• [Task requirements]: Would you output the whole of the data exactly?

(Saved data entries)

□ □ □

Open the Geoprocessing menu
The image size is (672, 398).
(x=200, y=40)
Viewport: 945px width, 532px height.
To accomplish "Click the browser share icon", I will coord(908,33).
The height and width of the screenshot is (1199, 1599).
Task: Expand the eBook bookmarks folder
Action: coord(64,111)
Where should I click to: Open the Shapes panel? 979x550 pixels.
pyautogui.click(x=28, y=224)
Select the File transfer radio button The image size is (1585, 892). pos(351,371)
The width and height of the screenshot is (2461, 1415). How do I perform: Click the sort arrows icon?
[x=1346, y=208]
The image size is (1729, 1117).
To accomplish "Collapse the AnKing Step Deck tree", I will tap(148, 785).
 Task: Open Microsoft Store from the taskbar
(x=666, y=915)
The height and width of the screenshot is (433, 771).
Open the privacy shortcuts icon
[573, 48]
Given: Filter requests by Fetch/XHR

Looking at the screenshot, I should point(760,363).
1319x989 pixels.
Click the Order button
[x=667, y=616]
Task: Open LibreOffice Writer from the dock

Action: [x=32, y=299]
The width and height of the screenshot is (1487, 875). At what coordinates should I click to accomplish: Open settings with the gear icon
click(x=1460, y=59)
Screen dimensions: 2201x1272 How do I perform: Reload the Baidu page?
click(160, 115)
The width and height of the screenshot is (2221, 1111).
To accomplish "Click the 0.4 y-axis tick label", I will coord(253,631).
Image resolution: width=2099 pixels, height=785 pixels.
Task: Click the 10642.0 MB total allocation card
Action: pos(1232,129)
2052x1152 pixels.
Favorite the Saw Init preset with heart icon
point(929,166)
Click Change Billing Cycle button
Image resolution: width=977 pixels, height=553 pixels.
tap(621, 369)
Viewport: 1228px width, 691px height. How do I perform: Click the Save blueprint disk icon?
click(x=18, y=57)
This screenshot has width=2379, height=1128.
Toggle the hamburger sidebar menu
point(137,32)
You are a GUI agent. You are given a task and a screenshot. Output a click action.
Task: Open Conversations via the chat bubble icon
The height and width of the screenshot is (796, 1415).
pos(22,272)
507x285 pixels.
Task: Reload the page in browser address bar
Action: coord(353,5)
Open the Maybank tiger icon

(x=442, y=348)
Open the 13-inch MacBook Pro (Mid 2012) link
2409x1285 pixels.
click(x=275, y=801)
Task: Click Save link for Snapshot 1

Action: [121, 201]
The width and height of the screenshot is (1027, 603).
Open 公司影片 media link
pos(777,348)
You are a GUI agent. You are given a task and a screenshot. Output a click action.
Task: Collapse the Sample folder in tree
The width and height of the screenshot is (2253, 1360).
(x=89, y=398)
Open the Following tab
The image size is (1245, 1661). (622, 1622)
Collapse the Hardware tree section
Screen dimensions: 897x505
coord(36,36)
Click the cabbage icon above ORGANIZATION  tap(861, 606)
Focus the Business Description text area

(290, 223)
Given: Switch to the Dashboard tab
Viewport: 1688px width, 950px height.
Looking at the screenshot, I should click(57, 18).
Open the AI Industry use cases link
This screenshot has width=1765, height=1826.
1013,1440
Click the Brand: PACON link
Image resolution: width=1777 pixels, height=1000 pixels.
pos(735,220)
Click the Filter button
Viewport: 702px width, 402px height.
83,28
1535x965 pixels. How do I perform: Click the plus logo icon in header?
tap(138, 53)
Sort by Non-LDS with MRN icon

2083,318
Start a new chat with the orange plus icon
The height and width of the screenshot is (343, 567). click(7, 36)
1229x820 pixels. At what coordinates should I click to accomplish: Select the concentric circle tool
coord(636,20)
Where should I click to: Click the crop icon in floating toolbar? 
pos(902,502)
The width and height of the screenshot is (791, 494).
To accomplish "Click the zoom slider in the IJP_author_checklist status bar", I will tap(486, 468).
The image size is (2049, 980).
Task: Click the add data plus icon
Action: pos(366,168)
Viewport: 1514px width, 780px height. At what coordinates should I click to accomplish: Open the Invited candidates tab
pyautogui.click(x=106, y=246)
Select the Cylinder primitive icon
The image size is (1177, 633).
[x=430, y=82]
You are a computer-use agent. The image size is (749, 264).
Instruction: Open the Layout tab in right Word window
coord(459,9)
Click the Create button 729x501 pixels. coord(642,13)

□ □ □

• [Solution for this problem]:
Open the Geoprocessing menu
The image size is (672, 398).
(x=200, y=40)
Viewport: 945px width, 532px height.
To accomplish "Click the browser share icon", I will coord(908,33).
The height and width of the screenshot is (1199, 1599).
Task: Expand the eBook bookmarks folder
Action: coord(64,111)
Where should I click to: Open the Shapes panel? 979x550 pixels.
pyautogui.click(x=28, y=224)
Select the File transfer radio button The image size is (1585, 892). pos(351,371)
The width and height of the screenshot is (2461, 1415). How do I perform: Click the sort arrows icon?
[x=1346, y=208]
The image size is (1729, 1117).
To accomplish "Collapse the AnKing Step Deck tree", I will tap(148, 785).
 Task: Open Microsoft Store from the taskbar
(x=666, y=915)
The height and width of the screenshot is (433, 771).
Open the privacy shortcuts icon
[573, 48]
Given: Filter requests by Fetch/XHR

Looking at the screenshot, I should point(760,363).
1319x989 pixels.
Click the Order button
[x=667, y=616]
Task: Open LibreOffice Writer from the dock

Action: [x=32, y=299]
The width and height of the screenshot is (1487, 875). At what coordinates should I click to accomplish: Open settings with the gear icon
click(x=1460, y=59)
Screen dimensions: 2201x1272 How do I perform: Reload the Baidu page?
click(160, 115)
The width and height of the screenshot is (2221, 1111).
To accomplish "Click the 0.4 y-axis tick label", I will coord(253,631).
Image resolution: width=2099 pixels, height=785 pixels.
Task: Click the 10642.0 MB total allocation card
Action: pos(1232,129)
2052x1152 pixels.
Favorite the Saw Init preset with heart icon
point(929,166)
Click Change Billing Cycle button
Image resolution: width=977 pixels, height=553 pixels.
tap(621, 369)
Viewport: 1228px width, 691px height. How do I perform: Click the Save blueprint disk icon?
click(x=18, y=57)
This screenshot has width=2379, height=1128.
Toggle the hamburger sidebar menu
point(137,32)
You are a GUI agent. You are given a task and a screenshot. Output a click action.
Task: Open Conversations via the chat bubble icon
The height and width of the screenshot is (796, 1415).
pos(22,272)
507x285 pixels.
Task: Reload the page in browser address bar
Action: coord(353,5)
Open the Maybank tiger icon

(x=442, y=348)
Open the 13-inch MacBook Pro (Mid 2012) link
2409x1285 pixels.
click(x=275, y=801)
Task: Click Save link for Snapshot 1

Action: [121, 201]
The width and height of the screenshot is (1027, 603).
Open 公司影片 media link
pos(777,348)
You are a GUI agent. You are given a task and a screenshot. Output a click action.
Task: Collapse the Sample folder in tree
The width and height of the screenshot is (2253, 1360).
(x=89, y=398)
Open the Following tab
The image size is (1245, 1661). (622, 1622)
Collapse the Hardware tree section
Screen dimensions: 897x505
coord(36,36)
Click the cabbage icon above ORGANIZATION  tap(861, 606)
Focus the Business Description text area

(290, 223)
Given: Switch to the Dashboard tab
Viewport: 1688px width, 950px height.
Looking at the screenshot, I should click(57, 18).
Open the AI Industry use cases link
This screenshot has width=1765, height=1826.
1013,1440
Click the Brand: PACON link
Image resolution: width=1777 pixels, height=1000 pixels.
pos(735,220)
Click the Filter button
Viewport: 702px width, 402px height.
83,28
1535x965 pixels. How do I perform: Click the plus logo icon in header?
tap(138, 53)
Sort by Non-LDS with MRN icon

2083,318
Start a new chat with the orange plus icon
The height and width of the screenshot is (343, 567). click(7, 36)
1229x820 pixels. At what coordinates should I click to accomplish: Select the concentric circle tool
coord(636,20)
Where should I click to: Click the crop icon in floating toolbar? 
pos(902,502)
The width and height of the screenshot is (791, 494).
To accomplish "Click the zoom slider in the IJP_author_checklist status bar", I will tap(486, 468).
The image size is (2049, 980).
Task: Click the add data plus icon
Action: pos(366,168)
Viewport: 1514px width, 780px height. At what coordinates should I click to accomplish: Open the Invited candidates tab
pyautogui.click(x=106, y=246)
Select the Cylinder primitive icon
The image size is (1177, 633).
[x=430, y=82]
You are a computer-use agent. The image size is (749, 264).
Instruction: Open the Layout tab in right Word window
coord(459,9)
Click the Create button 729x501 pixels. coord(642,13)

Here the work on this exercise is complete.